AMP-linked advice associations merge

AMP financial advice associations

Two associations for AMP-linked advisers will merge to continue to promote the interests of their members the and value of financial advice.

Two associations representing financial planners tied to AMP have agreed to merge and in doing so will drop references to the advice business under which they are licensed.

The two bodies, the AMP Financial Planners Association (AMPFPA) and Hillross Advisers Association, will form The Advisers Association (TAA), which will be headed by Neil Macdonald, who will retain the chief executive role he previously held with the two adviser associations.

The newly formed association will have about 1500 members – most from AMPFPA – and came about following a vote at annual general meetings held in Melbourne last week to create a single body to represent advisers of both licensees and to continue to work with the Charter Financial Planning and New Zealand adviser associations.

The AMPFPA was formed in 1925 and Macdonald said the new association would continue to represent and support members, most of who continued to provide quality financial advice during a testing time for the financial advice sector.

“It is important to remember that despite the headlines, collectively, the vast majority of our members have provided sound, cost-effective financial advice to hundreds of thousands of everyday Australians over a very long period of time,” he said.

“It is therefore very important to us, as we navigate this difficult period in our history, that our members are treated with dignity and respect, and that their voices are heard.

He also referenced the need for TAA members to be able to present a consistent case to AMP, as well as the government and community, about the role and value of financial advice.

“The merged association will allow for a more uniform message to be delivered in ongoing negotiations with AMP and when communicating with the broader financial community, the media and the government.

“If advice ultimately becomes unaffordable and inaccessible, it could be financially disastrous for Australia. It is therefore imperative that Australians continue to have access to face-to-face, consumer-focused financial advice.”

> **ENTRIES SUPPLIED**:
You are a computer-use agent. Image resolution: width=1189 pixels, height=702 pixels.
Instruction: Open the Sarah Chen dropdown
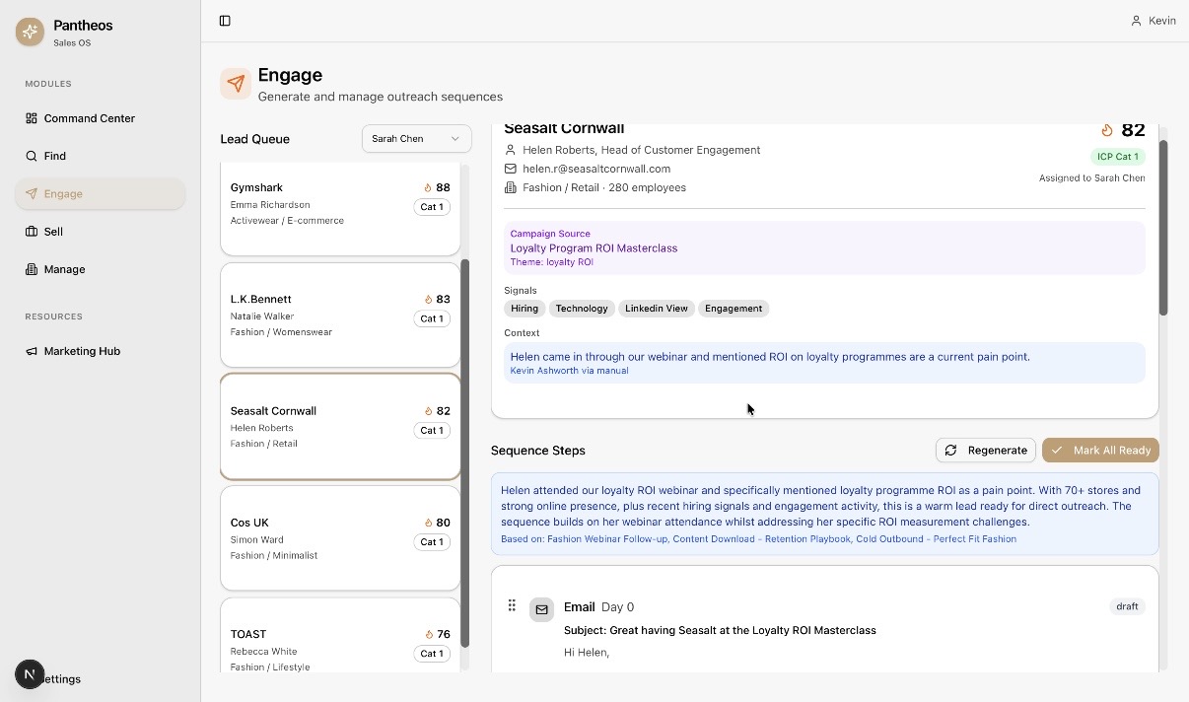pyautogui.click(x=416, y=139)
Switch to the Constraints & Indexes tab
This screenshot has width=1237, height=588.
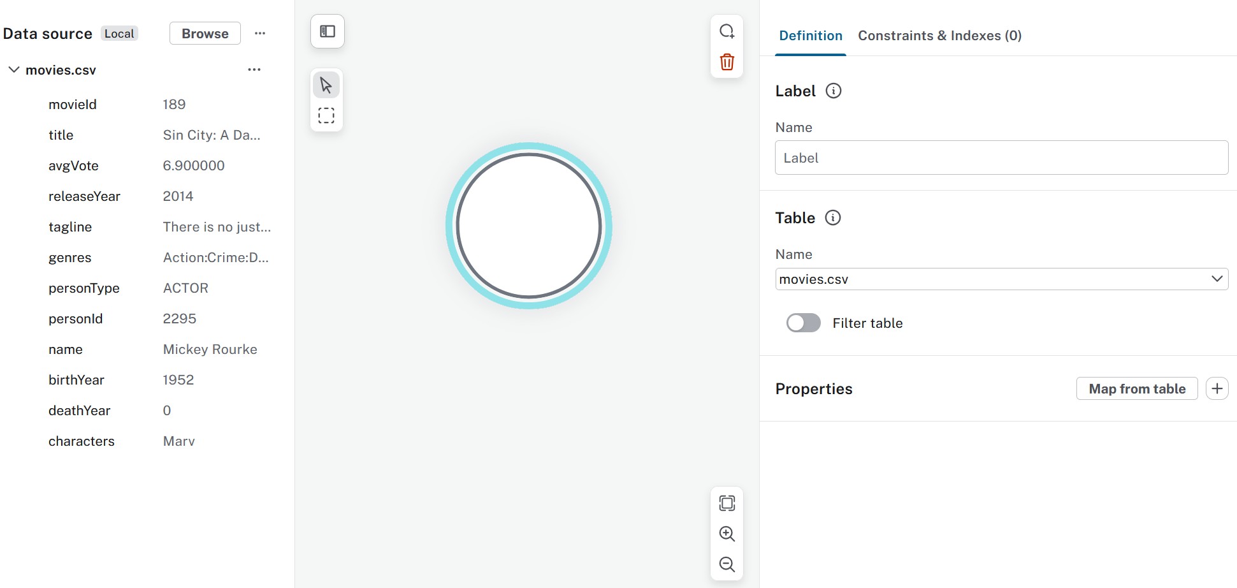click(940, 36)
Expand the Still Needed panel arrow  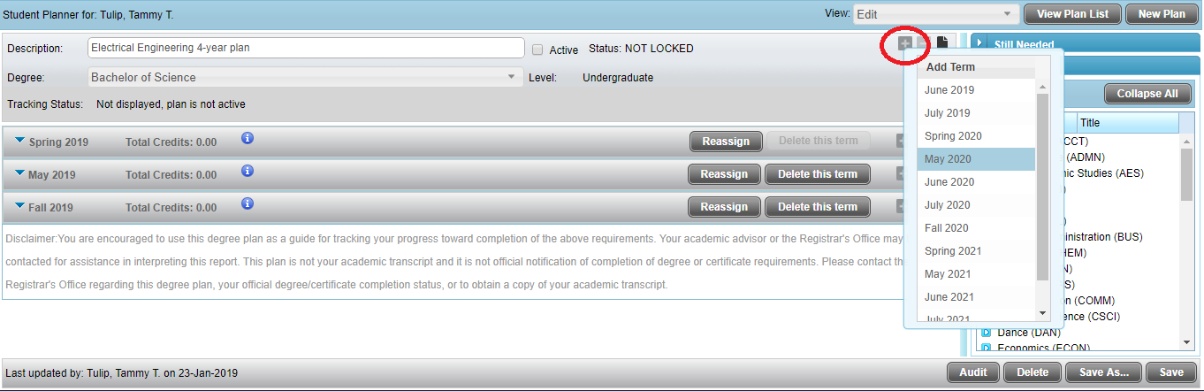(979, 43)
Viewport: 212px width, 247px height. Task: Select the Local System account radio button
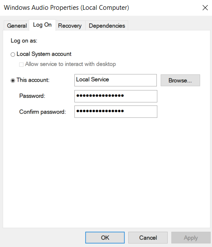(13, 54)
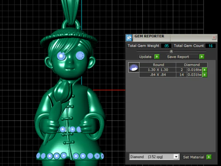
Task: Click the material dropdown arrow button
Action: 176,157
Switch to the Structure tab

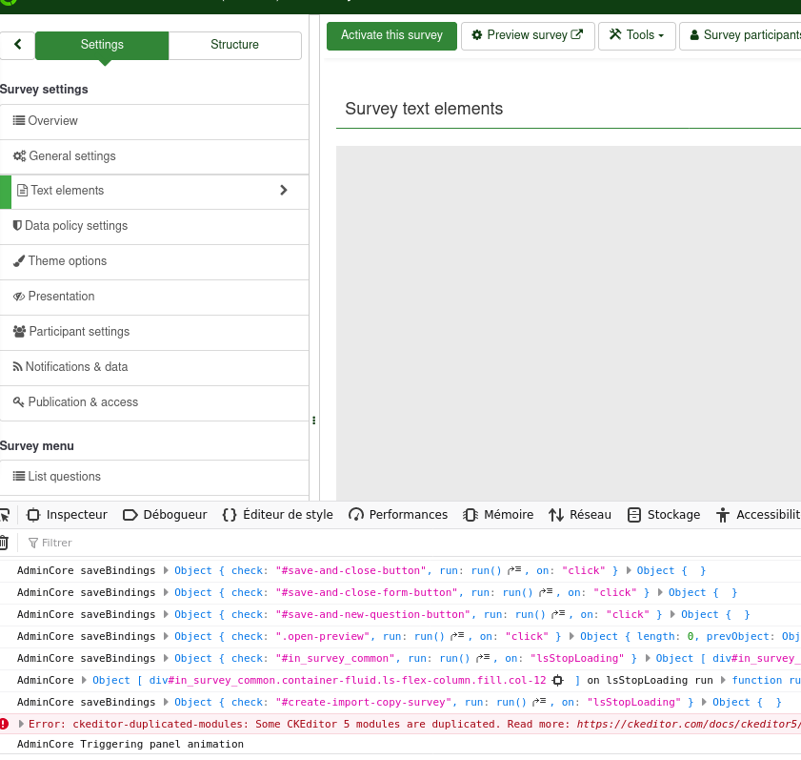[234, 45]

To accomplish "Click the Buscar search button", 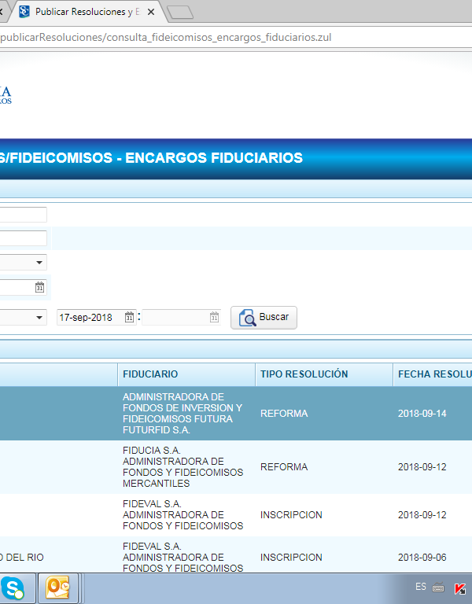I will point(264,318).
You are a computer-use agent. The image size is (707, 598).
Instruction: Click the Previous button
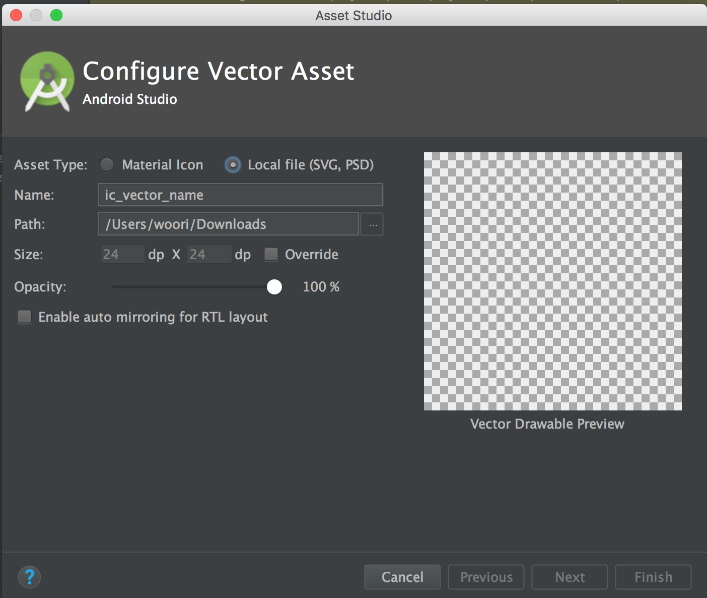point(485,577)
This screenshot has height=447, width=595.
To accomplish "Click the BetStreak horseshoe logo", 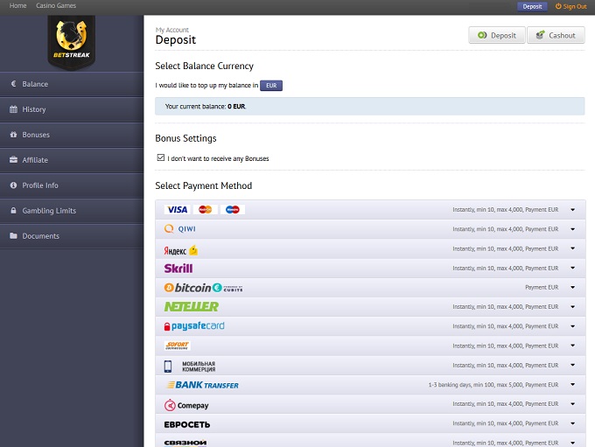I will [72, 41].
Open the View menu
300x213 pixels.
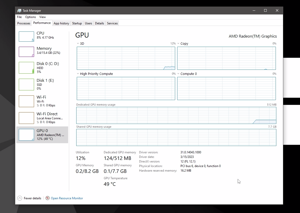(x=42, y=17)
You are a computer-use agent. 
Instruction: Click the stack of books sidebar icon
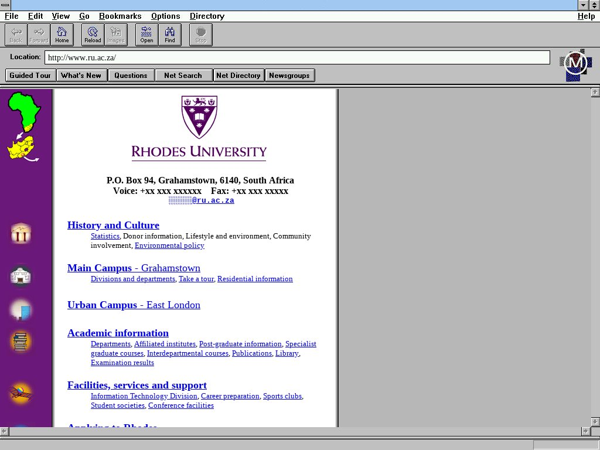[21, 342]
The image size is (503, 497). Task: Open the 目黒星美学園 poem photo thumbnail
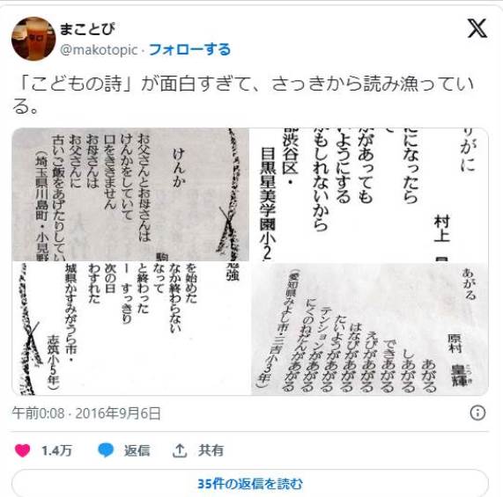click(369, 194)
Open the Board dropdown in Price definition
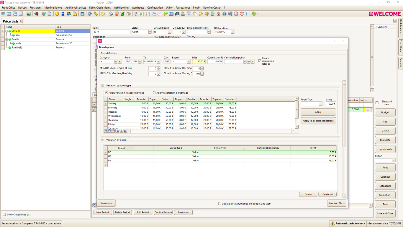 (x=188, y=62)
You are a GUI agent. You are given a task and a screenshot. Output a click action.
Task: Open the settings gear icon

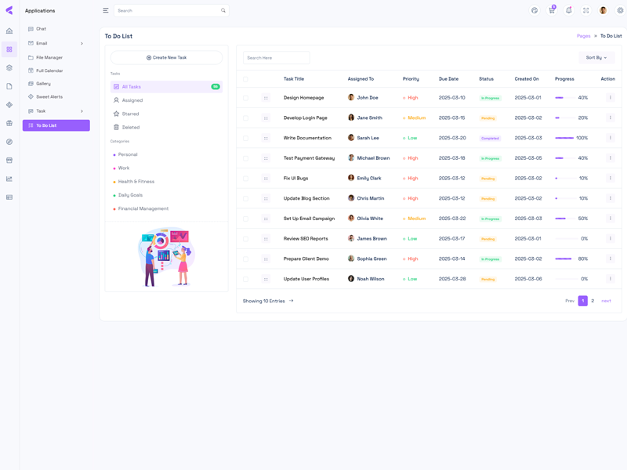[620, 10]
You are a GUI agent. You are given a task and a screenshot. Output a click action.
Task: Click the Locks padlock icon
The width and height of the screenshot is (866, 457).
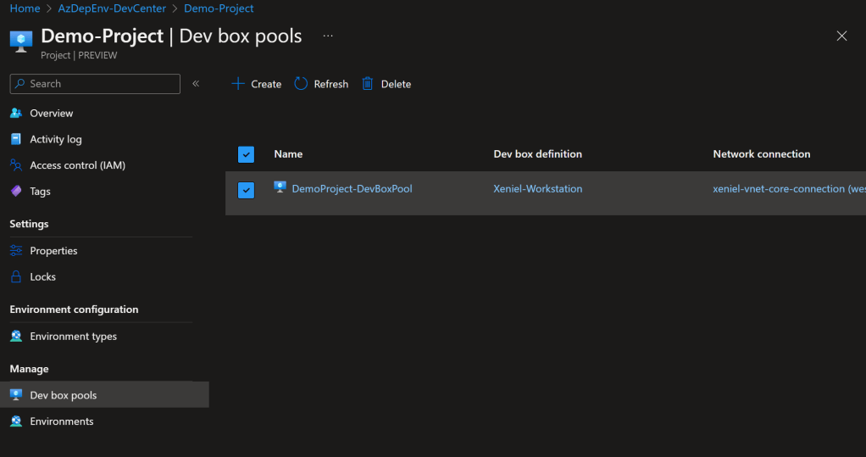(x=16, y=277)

> **WRITTEN PROBLEM**: Please state, according to the excerpt about the merger of AMP-linked advice associations, roughly how many members the newly formed association will have. The records have no connection to the excerpt about the merger of AMP-linked advice associations.

> **EXERCISE OUTPUT**: About 1500 members, most of them from AMPFPA.